### EXERCISE
Copy every line of the data that includes the string "each".

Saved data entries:
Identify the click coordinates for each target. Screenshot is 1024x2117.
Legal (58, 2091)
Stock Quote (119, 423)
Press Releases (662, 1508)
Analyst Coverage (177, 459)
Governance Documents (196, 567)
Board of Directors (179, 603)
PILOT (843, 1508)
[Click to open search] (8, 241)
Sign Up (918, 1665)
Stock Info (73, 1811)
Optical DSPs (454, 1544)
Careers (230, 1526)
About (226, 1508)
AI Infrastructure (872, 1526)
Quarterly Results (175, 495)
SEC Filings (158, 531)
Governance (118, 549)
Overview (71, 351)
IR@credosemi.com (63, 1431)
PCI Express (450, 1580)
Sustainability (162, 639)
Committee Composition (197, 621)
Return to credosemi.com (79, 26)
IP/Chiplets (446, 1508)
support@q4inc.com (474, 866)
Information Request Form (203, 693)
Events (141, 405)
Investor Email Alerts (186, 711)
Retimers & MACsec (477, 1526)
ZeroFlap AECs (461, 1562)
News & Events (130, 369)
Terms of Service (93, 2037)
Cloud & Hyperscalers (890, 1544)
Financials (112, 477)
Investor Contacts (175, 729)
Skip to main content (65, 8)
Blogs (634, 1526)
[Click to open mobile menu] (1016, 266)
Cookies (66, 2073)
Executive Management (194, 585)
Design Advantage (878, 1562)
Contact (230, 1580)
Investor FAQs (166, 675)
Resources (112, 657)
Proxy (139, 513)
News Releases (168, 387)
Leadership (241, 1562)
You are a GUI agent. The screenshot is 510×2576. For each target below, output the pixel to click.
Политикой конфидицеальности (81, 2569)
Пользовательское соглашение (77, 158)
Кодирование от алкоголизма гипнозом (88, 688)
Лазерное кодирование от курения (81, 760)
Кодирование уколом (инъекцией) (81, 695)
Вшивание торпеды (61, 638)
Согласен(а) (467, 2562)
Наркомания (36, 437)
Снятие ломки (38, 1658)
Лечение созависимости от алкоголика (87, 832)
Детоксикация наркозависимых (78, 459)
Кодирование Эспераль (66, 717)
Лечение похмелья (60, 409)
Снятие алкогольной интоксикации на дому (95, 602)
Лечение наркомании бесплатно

### WRITTEN RESPONSE
Identify the click coordinates for each target. Screenshot is 1024x2117.
You are a GUI agent. The screenshot is 510×2576. For each target below, output the pixel to click.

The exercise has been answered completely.